**Instructions to follow**
In the lecture listings, name each feature that the first talk says marks today's global polycrisis.

**Text block**
--------------------------------------------------

Monday, the 2nd of February 2026, 18 o'clock
Mert Pekşen
Universität OsnabrückMemory, Violence, and Knowledge Production: Urban Politics in the Polycrisis
In the context of today’s global polycrisis—marked by forced migration, rising political violence, and crises of recognition and legitimacy—urban space becomes a critical lens for understanding how systemic disruptions are lived, contested, and reconfigured on the ground. By tracing the entanglements of urban memory politics, bottom-up knowledge production on and documentation of racist violence, and the contested politics of recognition, I highlight both the fractures and the solidarities that emerge in urban struggles. This perspective invites critical urban studies to attend to exclusion, recognition, and the enduring infrastructures of solidarity that persist amid systemic disruption. I argue that cities are not only sites of refuge and encounter but also arenas of conflict where competing claims to belonging, justice, and solidarity are continuously negotiated—making them central to how we understand and respond to the condition of political and social polycrisis.
Monday, the 9th of February 2026, 18 o'clock
Victoria Sánchez Belando
Universitat de Barcelona
Public-Common Partnerships as instruments for commonifying the city: Learnings from the case of Barcelona
This presentation examines the contribution of public-common partnerships (PCPs) in democratizing access to and the management of public urban assets and services, as a means of decommodifying and commonifying urban governance. Drawing on the analysis of the Citizen Assets for Community Use and Management program (2017)—a regulatory framework for the collective use and stewardship of publicly owned assets and services in Barcelona—we explore the extent to which PCPs can alter the bundle of rights exercisable over property (Schlager & Ostrom, 1992), and their potential to reshape urban governance in favor of socially driven appropriation of urban infrastructures and space.
PCPs have largely been discussed as a response to the social and economic impacts of the 2008 Great Recession, as well as to the municipalist agenda of Barcelona en Comú (2015–2023). In this piece, we propose to explore their emergence and role through the lens of path dependency, institutional dynamics and multilevel governance arrangements, focusing on the factors that shape the commoning potential of these instruments.

--------------------------------------------------

**Stored records**
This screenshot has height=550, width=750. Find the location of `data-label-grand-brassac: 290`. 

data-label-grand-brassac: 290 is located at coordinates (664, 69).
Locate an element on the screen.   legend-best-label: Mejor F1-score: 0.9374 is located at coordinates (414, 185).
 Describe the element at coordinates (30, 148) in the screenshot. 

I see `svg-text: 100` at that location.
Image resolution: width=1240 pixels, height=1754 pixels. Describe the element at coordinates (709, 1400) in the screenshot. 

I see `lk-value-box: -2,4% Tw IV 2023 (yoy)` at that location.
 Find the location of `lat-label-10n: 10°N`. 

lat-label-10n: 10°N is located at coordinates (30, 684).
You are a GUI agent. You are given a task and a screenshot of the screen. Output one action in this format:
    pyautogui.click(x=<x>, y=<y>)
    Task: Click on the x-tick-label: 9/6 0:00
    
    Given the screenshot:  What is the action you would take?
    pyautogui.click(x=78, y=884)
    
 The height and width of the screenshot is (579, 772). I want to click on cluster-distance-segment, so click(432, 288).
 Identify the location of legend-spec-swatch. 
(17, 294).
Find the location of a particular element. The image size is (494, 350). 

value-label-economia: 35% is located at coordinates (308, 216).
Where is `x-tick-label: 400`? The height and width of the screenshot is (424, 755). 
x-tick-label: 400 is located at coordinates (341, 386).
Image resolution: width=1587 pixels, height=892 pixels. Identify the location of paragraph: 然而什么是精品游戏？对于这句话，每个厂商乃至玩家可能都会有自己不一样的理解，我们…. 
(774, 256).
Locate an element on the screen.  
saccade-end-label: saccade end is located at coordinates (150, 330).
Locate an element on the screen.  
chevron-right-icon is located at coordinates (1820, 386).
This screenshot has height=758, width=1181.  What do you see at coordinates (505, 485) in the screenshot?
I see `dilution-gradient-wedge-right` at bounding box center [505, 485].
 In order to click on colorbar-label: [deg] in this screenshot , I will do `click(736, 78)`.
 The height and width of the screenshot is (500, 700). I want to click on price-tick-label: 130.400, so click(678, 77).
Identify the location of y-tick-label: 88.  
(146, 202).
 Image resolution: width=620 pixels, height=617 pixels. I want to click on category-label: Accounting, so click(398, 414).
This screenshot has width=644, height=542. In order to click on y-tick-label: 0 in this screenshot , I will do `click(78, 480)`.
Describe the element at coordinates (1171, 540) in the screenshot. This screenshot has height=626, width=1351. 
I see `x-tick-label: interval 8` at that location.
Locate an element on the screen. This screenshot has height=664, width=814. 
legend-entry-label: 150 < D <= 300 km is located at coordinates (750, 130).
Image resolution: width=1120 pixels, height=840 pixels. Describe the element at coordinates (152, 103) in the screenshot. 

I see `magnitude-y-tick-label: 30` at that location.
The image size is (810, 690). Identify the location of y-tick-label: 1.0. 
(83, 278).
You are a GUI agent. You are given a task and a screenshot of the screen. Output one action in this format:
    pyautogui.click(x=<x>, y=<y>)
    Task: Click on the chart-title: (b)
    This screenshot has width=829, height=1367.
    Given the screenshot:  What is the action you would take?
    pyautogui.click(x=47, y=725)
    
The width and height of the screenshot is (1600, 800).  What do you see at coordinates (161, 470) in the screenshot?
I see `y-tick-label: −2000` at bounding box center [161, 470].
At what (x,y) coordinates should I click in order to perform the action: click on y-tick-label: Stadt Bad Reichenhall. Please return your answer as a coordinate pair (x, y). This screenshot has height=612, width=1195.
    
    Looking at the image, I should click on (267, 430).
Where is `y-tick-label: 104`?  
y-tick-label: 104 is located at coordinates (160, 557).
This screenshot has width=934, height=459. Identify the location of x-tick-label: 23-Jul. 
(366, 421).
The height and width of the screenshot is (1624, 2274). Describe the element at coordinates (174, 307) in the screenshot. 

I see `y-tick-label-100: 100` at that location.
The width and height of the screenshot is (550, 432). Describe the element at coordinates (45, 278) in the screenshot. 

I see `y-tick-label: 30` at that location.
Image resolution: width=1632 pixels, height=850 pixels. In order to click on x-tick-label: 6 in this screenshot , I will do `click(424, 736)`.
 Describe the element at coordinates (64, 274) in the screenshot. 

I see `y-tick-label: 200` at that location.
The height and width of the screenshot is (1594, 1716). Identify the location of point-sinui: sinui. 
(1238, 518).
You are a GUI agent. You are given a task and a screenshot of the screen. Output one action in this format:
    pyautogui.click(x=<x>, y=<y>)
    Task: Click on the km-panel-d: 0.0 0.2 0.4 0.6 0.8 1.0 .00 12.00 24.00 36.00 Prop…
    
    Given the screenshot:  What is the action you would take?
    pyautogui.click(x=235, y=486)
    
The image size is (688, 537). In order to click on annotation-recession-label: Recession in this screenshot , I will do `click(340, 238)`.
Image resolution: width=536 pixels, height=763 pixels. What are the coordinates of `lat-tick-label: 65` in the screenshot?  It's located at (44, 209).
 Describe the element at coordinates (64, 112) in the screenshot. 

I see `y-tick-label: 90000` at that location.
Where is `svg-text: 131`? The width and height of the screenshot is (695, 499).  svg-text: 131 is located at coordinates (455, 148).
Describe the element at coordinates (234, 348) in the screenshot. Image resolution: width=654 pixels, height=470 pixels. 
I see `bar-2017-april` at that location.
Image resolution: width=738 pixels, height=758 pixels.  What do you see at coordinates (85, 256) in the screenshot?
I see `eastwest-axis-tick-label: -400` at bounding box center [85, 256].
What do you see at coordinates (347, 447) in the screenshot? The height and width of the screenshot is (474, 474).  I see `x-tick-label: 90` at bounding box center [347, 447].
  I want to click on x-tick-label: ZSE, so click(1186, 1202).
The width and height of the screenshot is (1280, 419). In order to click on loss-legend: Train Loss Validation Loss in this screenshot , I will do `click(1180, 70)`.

--------------------------------------------------

**Solution**
Forced migration; rising political violence; crises of recognition and legitimacy